# <center> Parallel Programming NYCU Fall 2022 HW5
<p class="text-right">
310552035 張竣傑
## Q1
### **What are the pros and cons of the three methods? Give an assumption about their performances.**
* Method 1:
- pros:
1. Each CUDA thread processes one pixel. 所以相比CPU,是平行計算。
- cons:
1. 由之前作業可以得知,其實每個thread的工作量不一致,導致說平行化並不完全,整體的效率都會被計算時間花最久的thread拖累。
* Method 2:
- pros:
1. 使用page-locked memory,保證資料都會在記憶體中,減少傳輸資料的時間,page replacement不發生。
2. 使用cudaMallocPitch 分配 GPU memory,保證資料對齊,讓thread讀取速度可以加快。
- cons:
1. 沒有需要大量讀取GPU memory,pitch memory效果沒有特別提升。
2. 上述第二個優點會導致memory需要更多空間去配置,造成許多額外空間的浪費。
* Mehtod 3:
- pros:
1. 同方法二第一點,使用page-locked memory,減少資料傳輸時間。
2. 同方法二第二點,使用cudaMallocPitch 分配 GPU memory。讓thread讀取速度可以加快。
- cons:
1. 每個 thread 處理的是一個 group 的 pixels,負擔不平衡,影響平行效果。
2. cudaMallocPitch使memory需要更多空間去配置,造成許多額外空間的浪費。
## Q2
### **How are the performances of the three methods? Plot a chart to show the differences among the three methods**
Below are the figures of two views with different iteration.
View1 數據:
| view1 | 1000 | 10000 | 100000 |
| ------- | ------ | ------ |:-------:|
| method1 | 7.754 | 33.040 | 294.666 |
| method2 | 7.932 | 33.233 | 294.102 |
| method3 | 12.506 | 66.702 | 324.267 |

View2 數據:
| view2 | 1000 | 10000 | 100000 |
| ------- | ----- | ------ | ------ |
| method1 | 5.043 | 7.748 | 28.589 |
| method2 | 4.960 | 7.797 | 28.147 |
| method3 | 9.968 | 14.388 | 48.083 |

## Q3
### Explain the performance differences thoroughly based on your experimental results. Does the results match your assumption?

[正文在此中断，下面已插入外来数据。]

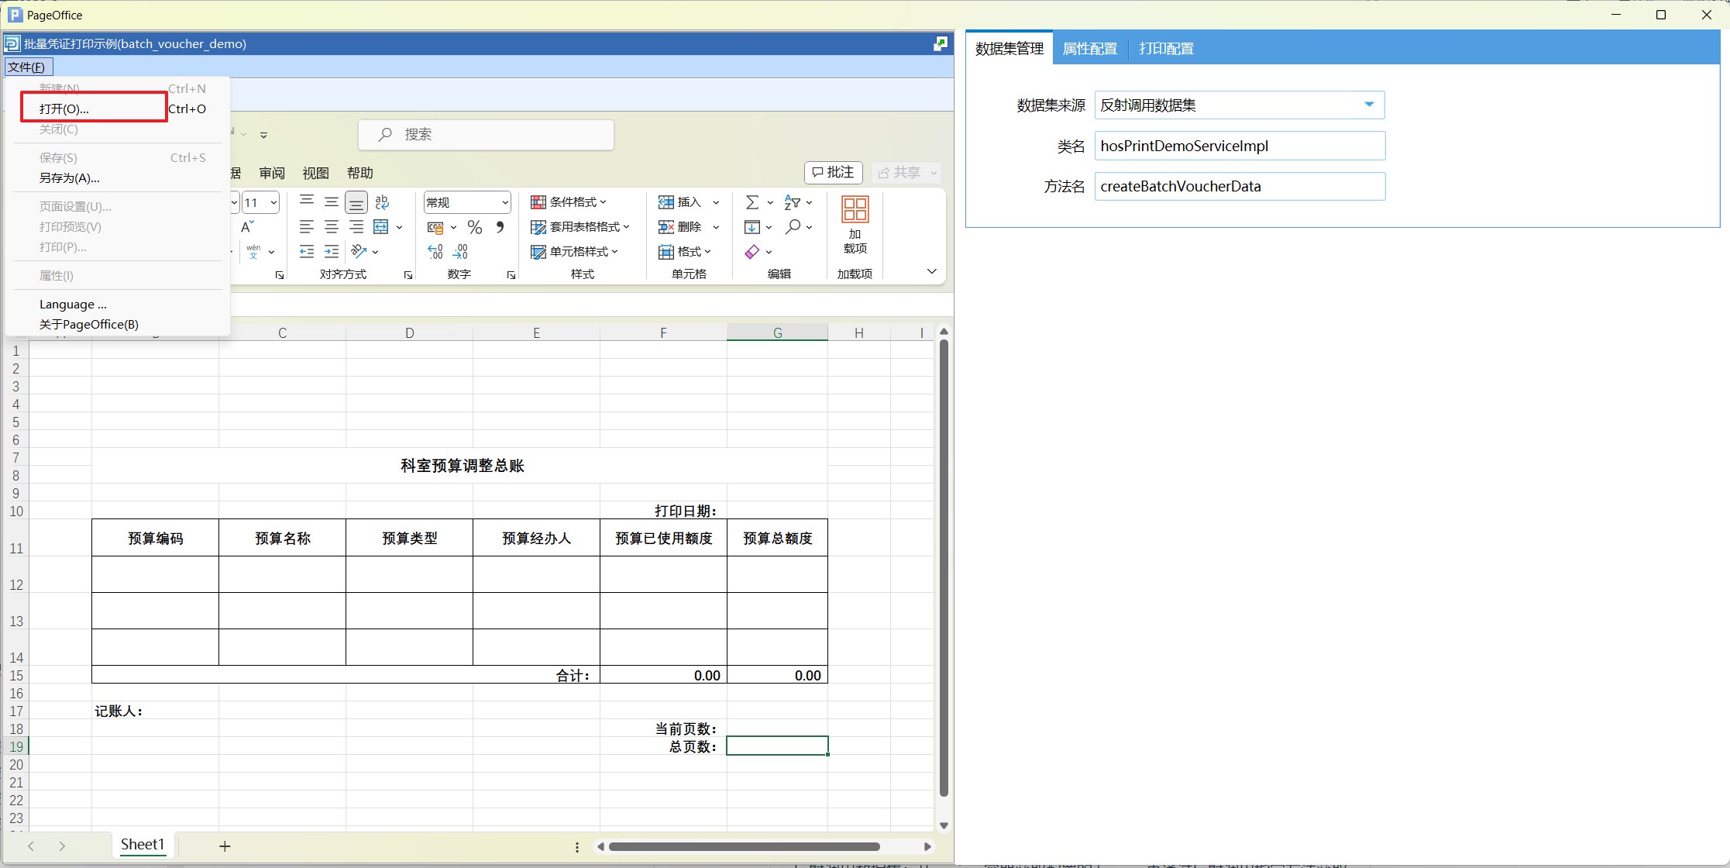Image resolution: width=1730 pixels, height=868 pixels.
Task: Switch to the 打印配置 tab
Action: (1166, 49)

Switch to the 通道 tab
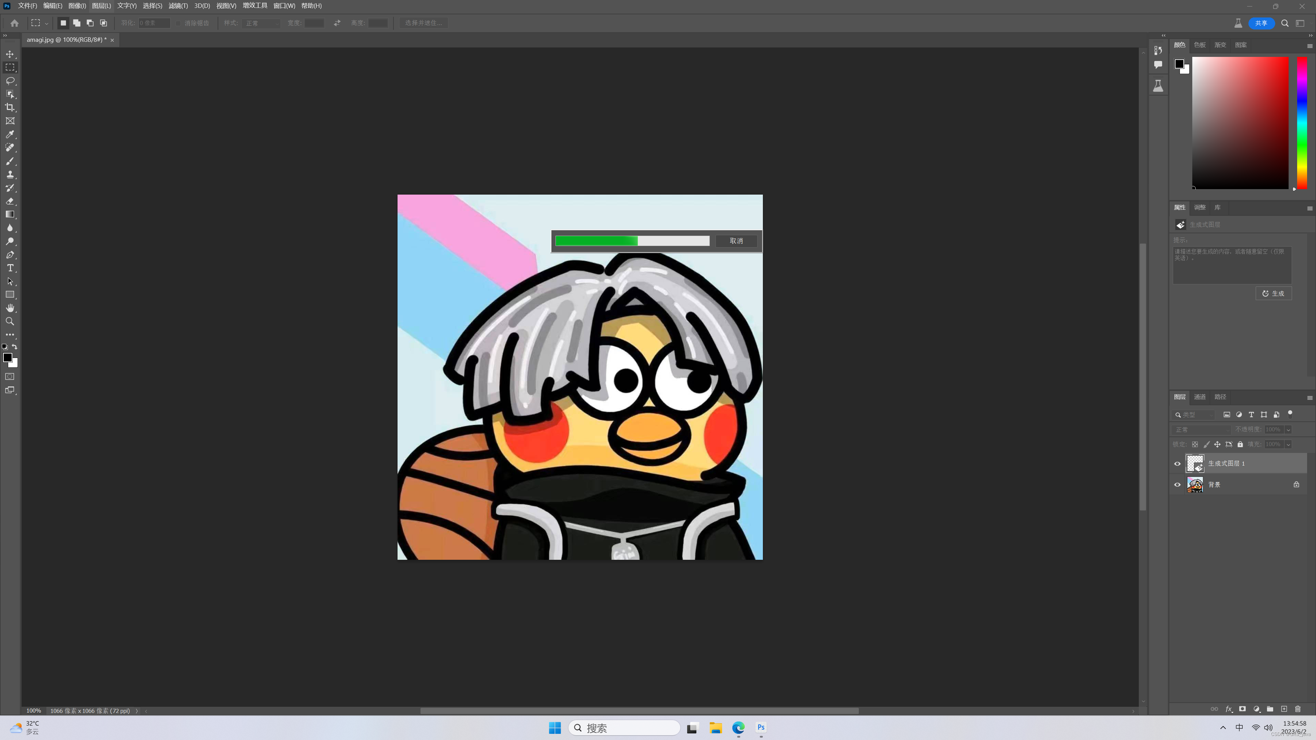click(1200, 397)
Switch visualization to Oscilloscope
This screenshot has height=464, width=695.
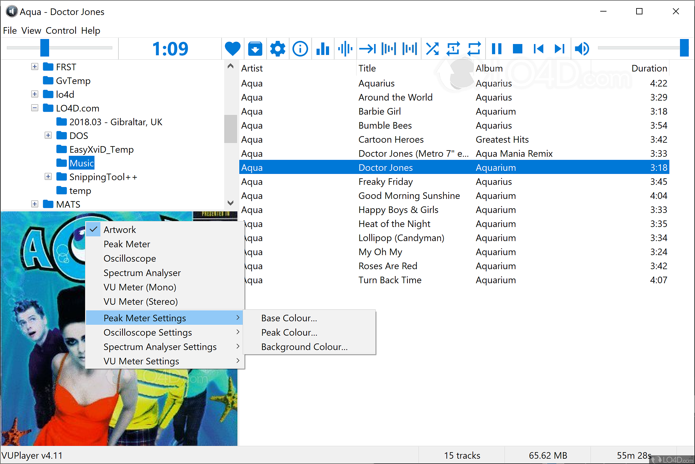pyautogui.click(x=129, y=258)
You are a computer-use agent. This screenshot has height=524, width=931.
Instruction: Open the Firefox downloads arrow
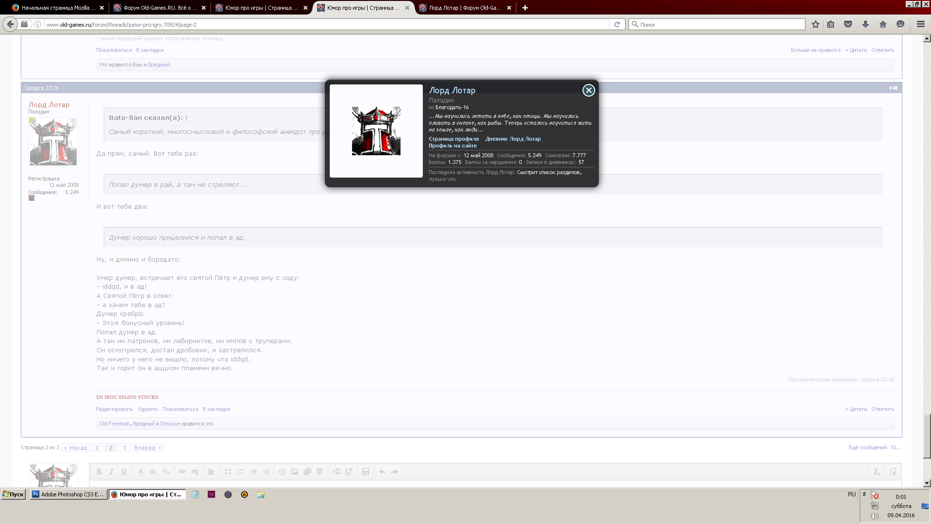pyautogui.click(x=866, y=24)
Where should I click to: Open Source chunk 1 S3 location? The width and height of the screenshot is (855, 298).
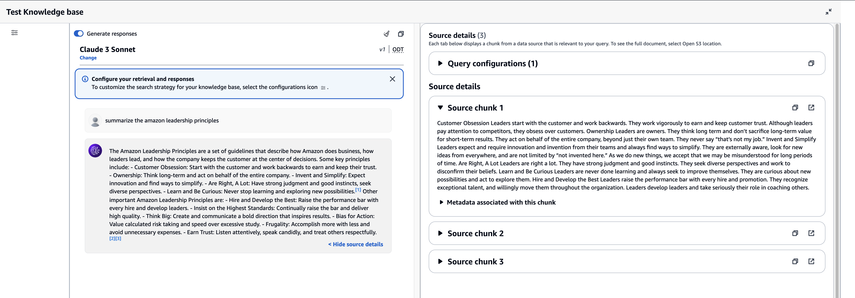point(811,108)
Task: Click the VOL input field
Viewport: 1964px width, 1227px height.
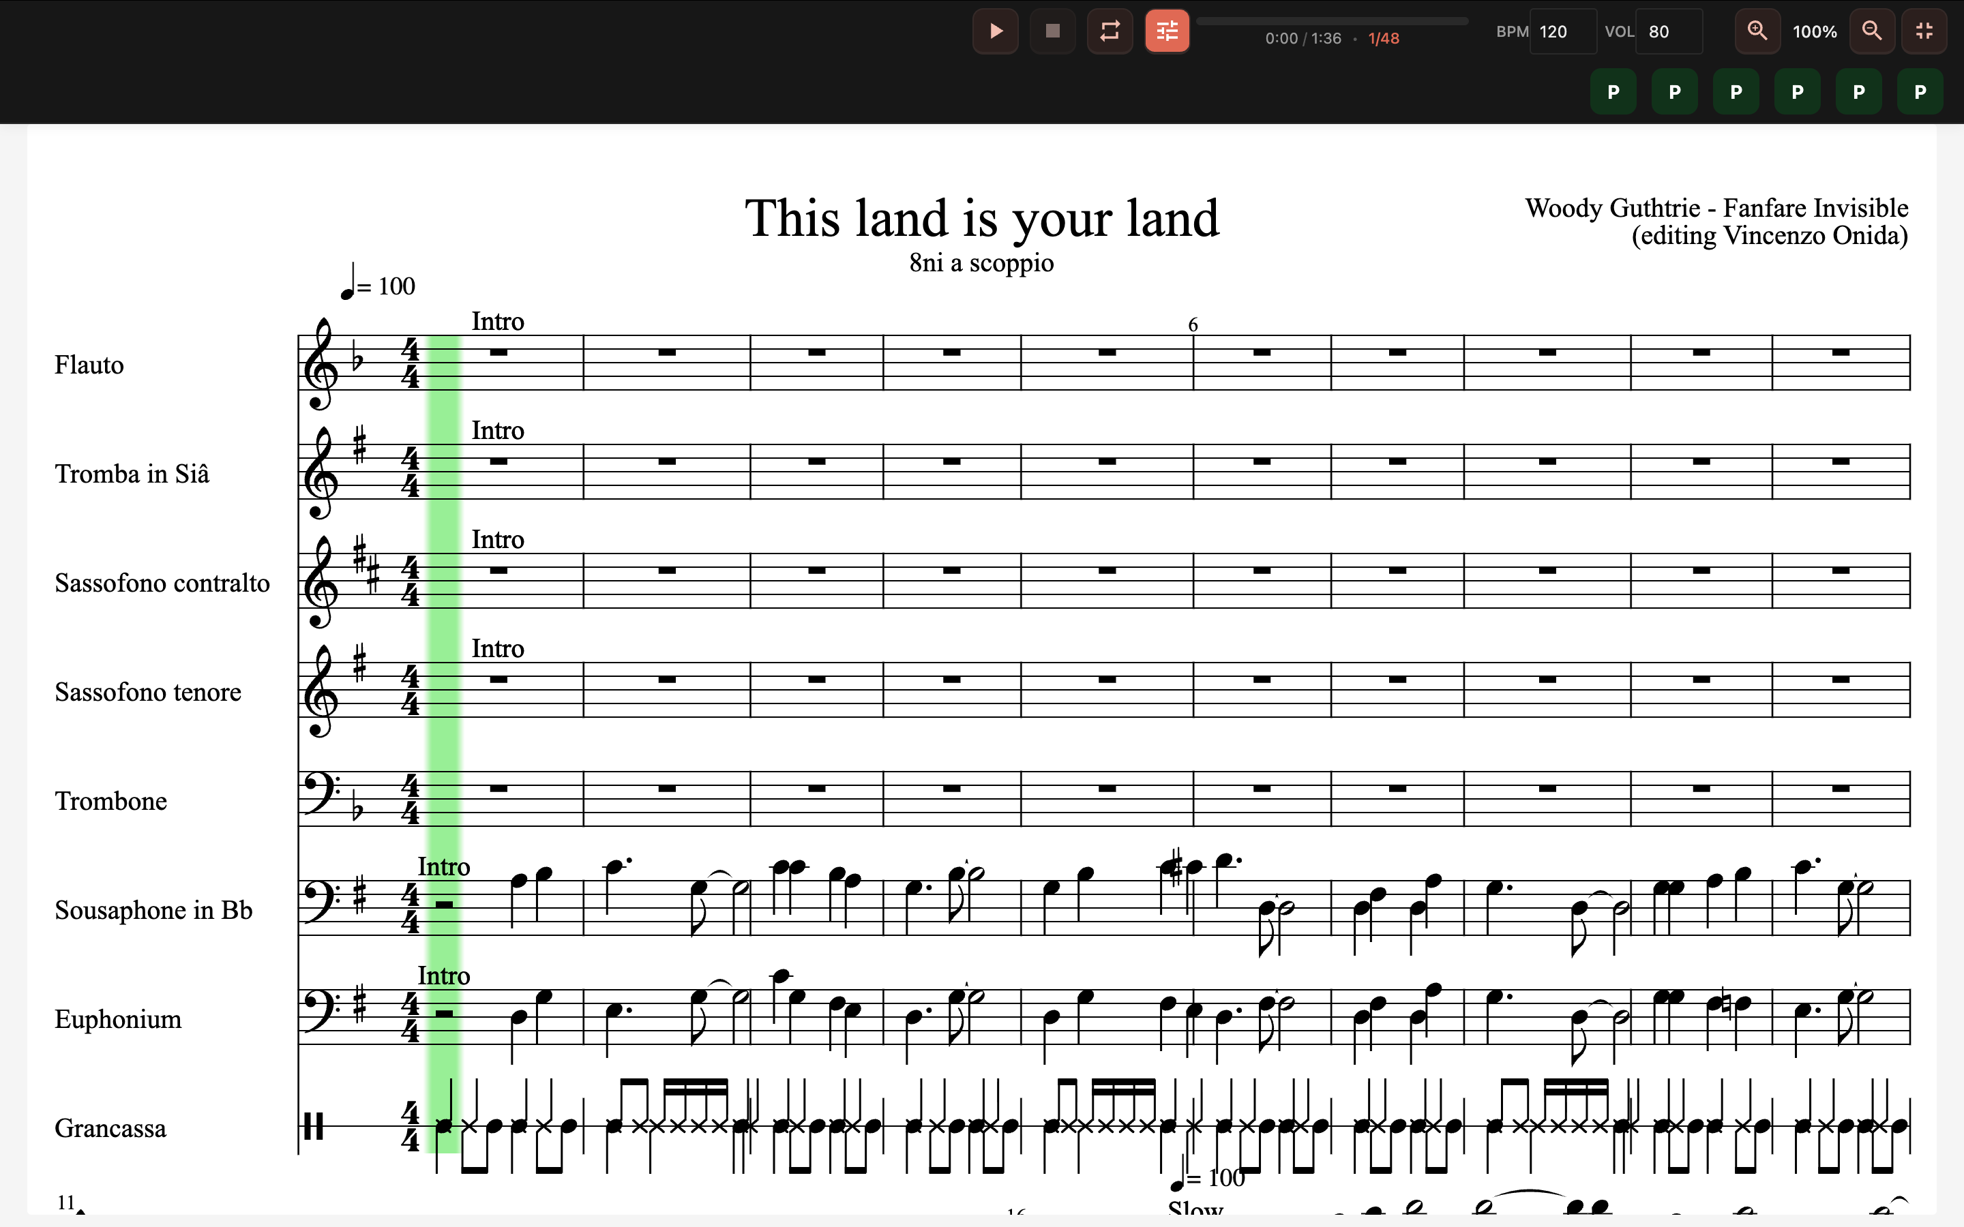Action: point(1668,32)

Why or why not.
* Method 1:
根據實驗結果,method 1的速度跟method 2比較起來相差無幾。

* Method 2:

透過 nvprof 比較兩者差異,雖然 Method 2 有使用 pitch memory,但是在GPU上似乎沒有太大的優勢。
* Method 3:

由實驗結果可以發現 Method 3的方法是所有方法中最慢的。這個方法沒有充分利用GPU完全平行化的特性,單個Thread需要處理多個pixels且有閒置的thread沒有使用。造成速度下降。
## Q4
### Can we do even better? Think a better approach and explain it. Implement your method in kernel4.cu.
三個方法因為要比較記憶體的配置方式,皆是採用先在host端配置額外記憶體,可以直接從Device端記憶體複製到解答提供的指標,可以減少大量的資料傳輸時間。
``` c++
#include <cuda.h>
#include <stdio.h>
#include <stdlib.h>
#define BLOCK_SIZE 16
__global__ void mandelKernel(
int *device_out, float lowerX, float lowerY,
float setpX, float stepY,
int resX, int maxIterations) {
// To avoid error caused by the floating number, use the following pseudo code
//
// float x = lowerX + thisX * stepX;
// float y = lowerY + thisY * stepY;
int x = blockIdx.x * blockDim.x + threadIdx.x;
int y = blockIdx.y * blockDim.y + threadIdx.y;
float c_re = lowerX + x * setpX;
float c_im = lowerY + y * stepY;
float z_re = c_re;
float z_im = c_im;
int iter;
for (iter = 0; iter < maxIterations; iter++){
if (z_re * z_re + z_im * z_im > 4.f)
break;
float new_re = z_re * z_re - z_im * z_im;
float new_im = 2.f * z_re * z_im;
z_re = c_re + new_re;
z_im = c_im + new_im;
}
int i = x + y * resX;
device_out[i] = iter;
}
// Host front-end function that allocates the memory and launches the GPU kernel
void hostFE (float upperX, float upperY, float lowerX, float lowerY, int* img, int resX, int resY, int maxIterations)
{
float stepX = (upperX - lowerX) / resX;
float stepY = (upperY - lowerY) / resY;
int *device_out;
int size = resX * resY * sizeof(int);
cudaMalloc(&device_out, size);
dim3 threadsPerBlock(BLOCK_SIZE, BLOCK_SIZE);
dim3 numBlocks(resX / threadsPerBlock.x, resY / threadsPerBlock.y);
mandelKernel<<<numBlocks, threadsPerBlock>>>(
device_out, lowerX, lowerY,
stepX, stepY, resX, maxIterations);
cudaMemcpy(img, device_out, size, cudaMemcpyDeviceToHost);
cudaFree(device_out);
}
```